In my last few posts, I’ve been laying it on a little thick singing the glories of Dubrovnik. Yes, it’s a wonderful place. But even wonderful places have their dark side. And I’ve been doing this work long enough that I get cranky sometimes. Here are a few things on this visit that stuck in my craw.

 

Cameron-Croatia-Dubrovnik-Cranky Recommendation

Many years ago, there was a hot new restaurant in Dubrovnik. Everyone loved it — including me. So I recommended it in our Rick Steves Eastern Europe guidebook. Less than one year later, I heard that it had gone steeply downhill, a victim of its own success (a sadly common tale in Dubrovnik). And, after having a bad meal there myself, I took it right back out of the book for the next edition. Today, more than seven years since it appeared in the book, the restauranteur still has the gall to post this blurb from my original write-up on their poster.
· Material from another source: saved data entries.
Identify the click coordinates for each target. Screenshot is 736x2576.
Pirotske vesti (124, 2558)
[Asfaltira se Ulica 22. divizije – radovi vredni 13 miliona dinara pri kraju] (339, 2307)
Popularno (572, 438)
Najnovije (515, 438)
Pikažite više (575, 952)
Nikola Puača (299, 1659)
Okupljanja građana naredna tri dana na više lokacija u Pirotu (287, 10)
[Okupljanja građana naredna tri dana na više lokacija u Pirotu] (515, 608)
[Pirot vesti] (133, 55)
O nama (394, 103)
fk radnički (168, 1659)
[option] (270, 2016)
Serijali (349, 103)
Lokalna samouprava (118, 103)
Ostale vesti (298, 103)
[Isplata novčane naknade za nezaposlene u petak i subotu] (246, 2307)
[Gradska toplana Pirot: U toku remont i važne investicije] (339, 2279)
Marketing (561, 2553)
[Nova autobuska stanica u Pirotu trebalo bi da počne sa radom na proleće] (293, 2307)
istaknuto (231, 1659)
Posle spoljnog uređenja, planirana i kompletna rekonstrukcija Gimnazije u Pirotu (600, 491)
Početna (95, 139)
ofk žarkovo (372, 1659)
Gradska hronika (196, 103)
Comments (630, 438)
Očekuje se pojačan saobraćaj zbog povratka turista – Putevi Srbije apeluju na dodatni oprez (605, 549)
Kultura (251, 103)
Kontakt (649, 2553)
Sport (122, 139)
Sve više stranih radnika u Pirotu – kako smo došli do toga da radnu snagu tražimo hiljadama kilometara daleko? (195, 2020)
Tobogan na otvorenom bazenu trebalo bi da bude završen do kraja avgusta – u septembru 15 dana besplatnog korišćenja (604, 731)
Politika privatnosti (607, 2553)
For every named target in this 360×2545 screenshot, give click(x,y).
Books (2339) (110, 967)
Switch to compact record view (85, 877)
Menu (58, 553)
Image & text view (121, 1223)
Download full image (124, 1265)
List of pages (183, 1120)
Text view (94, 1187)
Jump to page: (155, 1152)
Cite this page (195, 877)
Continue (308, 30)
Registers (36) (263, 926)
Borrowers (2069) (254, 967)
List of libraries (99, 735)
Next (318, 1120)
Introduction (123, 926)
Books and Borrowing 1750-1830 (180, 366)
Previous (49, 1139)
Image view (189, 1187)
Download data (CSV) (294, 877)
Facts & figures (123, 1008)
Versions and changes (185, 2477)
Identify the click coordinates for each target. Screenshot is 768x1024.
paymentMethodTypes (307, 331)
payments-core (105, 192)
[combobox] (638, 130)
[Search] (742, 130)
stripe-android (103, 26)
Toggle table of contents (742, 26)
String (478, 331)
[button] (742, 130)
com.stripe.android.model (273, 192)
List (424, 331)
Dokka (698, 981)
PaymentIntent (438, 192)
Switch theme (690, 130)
I have fantasies of scrawling “NO LONGER RECOMMENDED!” across the Rick Steves logo. Do you think I’d be within my rights to attack it with a Sharpie?

 

Cameron-Croatia-Dubrovnik-Cranky Foundry

Poor Đivo. He’s an ambitious young archaeology scholar who got a plum job: showing visitors around a slick new museum about the old medieval foundry tucked at the foot of Dubrovnik’s walls. But…nobody comes. It’s tucked way up at the top of town, impossible to find, literally underneath Dubrovnik’s basketball court. And the city doesn’t promote it at all. In fact, due to a mistranslation, the only English leaflet about the site identifies it not as a “Foundry” but as a “Forgery.” (I wish I were kidding.) Đivo — who sits on the corner out front hoping to snag passersby to tour the museum — has been keeping track of visitors. And, with about 1.5 million people coming to Dubrovnik this year, so far he’s sold a grand total of…812 tickets. (He’s hoping to hit a thousand.) For every person who shows up wanting to tour the museum, there are ten who stumble in here looking for bathrooms or the access to the walls. If you’re in town and want to make Đivo’s life a little bit better — and learn some genuinely interesting facts about medieval metallurgy — just hike up to the very top corner of town, directly below the tallest Minčeta Tower. Then walk across the sports court to the poorly marked door. When you get there, tell him Cameron sent you.

 

Cameron-Croatia-Dubrovnik-Cranky Selfie

This photography shop — I imagine no longer making much money selling disposable cameras — has come up with a clever new spin on their business, which plays perfectly into our increasingly narcissistic age. While I hear a lot of grumbling about the “selfie stick” fad from other travelers, I haven’t had any negative run-ins with them myself…yet.

 

Cameron-Croatia-Dubrovnik-Cranky Cart

The reality of living in a traffic-free city is that routine deliveries are a pain. Every so often, you see little carts like this one parting the sea of tourists as it makes its way slowly up the main drag. Sturdy young men load up hand trucks with deliveries and huff them up several flights of steep stairs. Apparently this was particularly challenging for the Game of Thrones crew, who had to physically carry up each and every lighting rig, piece of camera equipment, costume, prop, and bowl of green M&Ms for Peter Dinklage. (OK, that last one was a joke.)

 

Cameron-Croatia-Dubrovnik-Cranky Candy

Dubrovnik is selling out. There are now five — count ’em five! — “Pirate Candy” shops in the historic Old Town. Big barrels overflowing with overpriced bulk candy are strategically located through town — like Hansel and Gretel breadcrumbs — designed to wear down the parents of sugar-starved children. The scuttlebutt is that it’s a chain based in Prague (of course it is) that has now spread like a virus to another one of Europe’s most beautiful (and most overrun) cities. Many locals mentioned this specific development as a bridge too far in the commercialization of their hometown. Boycott Pirate Candy!

Am I being overly negative? You bet. But don’t worry. Tomorrow I’ll look on the sunny side of Dubrovnik.